0

My sample index and document structure looks like this :

 http://localhost:9200/testindex/
    {
      "settings": {
        "analysis": {
          "analyzer": {
            "autocomplete": {
              "tokenizer": "whitespace",
              "filter": [
                "lowercase",
                "autocomplete"
              ]
            },
            "autocomplete_search": {
              "tokenizer": "whitespace",
              "filter": [
                "lowercase"
              ]
            }
          },
          "filter": {
            "autocomplete": {
              "type": "nGram",
              "min_gram": 2,
              "max_gram": 40
            }
          }
        }
      },
      "mappings": {
        "table1": {
          "properties": {
            "title": {
              "type": "string",
              "index": "not_analyzed"
            },
            "type": {
              "type": "string",
              "index": "not_analyzed"
            },
            "type1": {
              "type": "string",
              "index": "not_analyzed"
            },
            "id": {
              "type": "string",
              "analyzer": "autocomplete",
              "search_analyzer": "autocomplete_search"
            }
          }
        }
      }
    }



http://localhost:9200/testindex/table1/1
{
  "title": "mumbai",
  "type": "efg",
  "type1": "efg1",
  "id": "Caryle management"
}


http://localhost:9200/testindex/table1/2
{
  "title": "canada",
  "type": "abc",
  "type1": "abc1",
  "id": "labson series 2014"
}



http://localhost:9200/testindex/table1/3/
{
  "title": "ny",
  "type": "abc",
  "type1": "abc1",
  "id": "labson series 2012"
}


http://localhost:9200/testindex/table1/4/
{
  "title": "pune",
  "type": "abc",
  "type1": "abc1",
  "id": "hybrid management"
}




Query used to get all documents where type = "abc" and "efg" and have id equal to labson and management .


 {
      "query": {
        "bool": {
          "filter": {
            "query": {
              "terms": {
                "type": [
                  "abc",
                  "efg"
                ]
              }
            }
          },
          "minimum_should_match": 1,
          "should": [
            {
              "query": {
                "bool": {
                  "must": [
                    {
                      "term": {
                        "_type": "table1"
                      }
                    },
                    {
                      "bool": {
                        "should": [
                          {
                            "match": {
                              "id": {
                                "query": "labson ",
                                "operator": "and"
                              }
                            }
                          },
                          {
                            "match": {
                              "id": {
                                "query": "management",
                                "operator": "and"
                              }
                            }
                          }
                        ]
                      }
                    }
                  ]
                }
              }
            }
          ]
        }
      }
    }






    "hits": [
    {
    "_index": "testindex",
    "_type": "table1",
    "_id": "2",
    "_score": 1,
    "_source": {
    "title": "canada",
    "type": "abc",
    "type1": "abc1",
    "id": "labson series 2014"
    }
    }
    ,
    {
    "_index": "testindex",
    "_type": "table1",
    "_id": "4",
    "_score": 1,
    "_source": {
    "title": "pune",
    "type": "abc",
    "type1": "abc1",
    "id": "hybrid management"
    }
    }
    ,
    {
    "_index": "testindex",
    "_type": "table1",
    "_id": "1",
    "_score": 1,
    "_source": {
    "title": "mumbai",
    "type": "efg",
    "type1": "efg1",
    "id": "Caryle management"
    }
    }
    ,
    {
    "_index": "testindex",
    "_type": "table1",
    "_id": "3",
    "_score": 1,
    "_source": {
    "title": "ny",
    "type": "abc",
    "type1": "abc1",
    "id": "labson series 2012"
    }
    }
    ]

So i need help for the issues in this output .
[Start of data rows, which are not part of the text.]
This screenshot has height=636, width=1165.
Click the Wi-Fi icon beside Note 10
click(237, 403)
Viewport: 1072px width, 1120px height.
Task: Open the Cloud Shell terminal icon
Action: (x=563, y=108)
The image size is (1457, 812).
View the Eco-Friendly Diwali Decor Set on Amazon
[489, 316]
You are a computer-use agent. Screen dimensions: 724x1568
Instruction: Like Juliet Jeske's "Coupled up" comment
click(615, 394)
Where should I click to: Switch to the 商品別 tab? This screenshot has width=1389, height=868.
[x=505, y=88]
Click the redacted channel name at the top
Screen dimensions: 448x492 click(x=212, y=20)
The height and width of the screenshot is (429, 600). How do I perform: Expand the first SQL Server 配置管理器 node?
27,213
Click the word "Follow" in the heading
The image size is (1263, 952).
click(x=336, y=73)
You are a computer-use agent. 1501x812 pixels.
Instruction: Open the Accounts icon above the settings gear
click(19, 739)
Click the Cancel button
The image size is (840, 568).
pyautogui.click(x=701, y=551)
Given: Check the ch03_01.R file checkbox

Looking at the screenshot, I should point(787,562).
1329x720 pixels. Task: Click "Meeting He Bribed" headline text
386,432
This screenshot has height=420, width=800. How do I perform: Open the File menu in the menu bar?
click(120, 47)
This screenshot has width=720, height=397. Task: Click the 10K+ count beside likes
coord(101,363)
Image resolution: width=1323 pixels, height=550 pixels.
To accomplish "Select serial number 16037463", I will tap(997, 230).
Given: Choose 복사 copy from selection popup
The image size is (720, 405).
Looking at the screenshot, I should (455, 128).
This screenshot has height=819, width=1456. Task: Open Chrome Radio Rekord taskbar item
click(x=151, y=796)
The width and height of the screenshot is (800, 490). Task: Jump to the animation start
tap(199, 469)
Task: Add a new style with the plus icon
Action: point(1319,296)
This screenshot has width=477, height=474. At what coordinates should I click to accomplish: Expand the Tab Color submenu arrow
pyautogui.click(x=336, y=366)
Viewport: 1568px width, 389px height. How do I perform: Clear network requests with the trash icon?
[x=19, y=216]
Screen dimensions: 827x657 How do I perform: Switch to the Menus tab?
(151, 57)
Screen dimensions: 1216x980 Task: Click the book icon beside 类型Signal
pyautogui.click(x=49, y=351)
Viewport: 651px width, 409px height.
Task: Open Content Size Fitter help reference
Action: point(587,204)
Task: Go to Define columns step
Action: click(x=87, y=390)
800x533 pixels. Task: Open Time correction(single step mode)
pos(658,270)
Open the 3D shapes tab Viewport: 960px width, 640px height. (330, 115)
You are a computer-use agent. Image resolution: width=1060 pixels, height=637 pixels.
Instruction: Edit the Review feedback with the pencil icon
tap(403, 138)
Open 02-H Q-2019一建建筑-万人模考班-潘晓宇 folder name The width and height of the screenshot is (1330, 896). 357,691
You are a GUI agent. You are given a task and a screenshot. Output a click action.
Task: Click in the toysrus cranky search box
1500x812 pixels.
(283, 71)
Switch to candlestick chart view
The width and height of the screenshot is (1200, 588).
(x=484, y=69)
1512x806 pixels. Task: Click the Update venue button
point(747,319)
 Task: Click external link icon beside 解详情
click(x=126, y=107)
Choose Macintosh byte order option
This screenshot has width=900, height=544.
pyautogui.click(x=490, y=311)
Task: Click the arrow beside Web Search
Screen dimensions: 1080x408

  1. Why is labson series 2012 as the last document in the result ?Although my search criteria wants to first look into labson and then management .How can i add boost or weight the labson keyword over management .So the output should give me all documents that matches labson and then management based on the order of input in the match clause .
  2. How can i add a filter at the top which should read has ,give me all documents which has type in ("abc" , "efg") and type1 in ("abc").Right now i am only searching for type in ("abc","efg") ,how can i modify the query to include the IN clause for type1 field.

Please provide some pseudo code for the above 2 query solution as i am new to ES ,that would help me out immensely

Thanks in advance

baiduXiu
  • 167
  • 1
  • 3
  • 15

1 Answers1

1

I want to clear you on this "Although my search criteria wants to first look into labson and then management". Elasticsearch doesn't consider order of query clause while generating a score. Score is generatedd by each sub query clauses independently of the order and then they all are combined to evaluate final score.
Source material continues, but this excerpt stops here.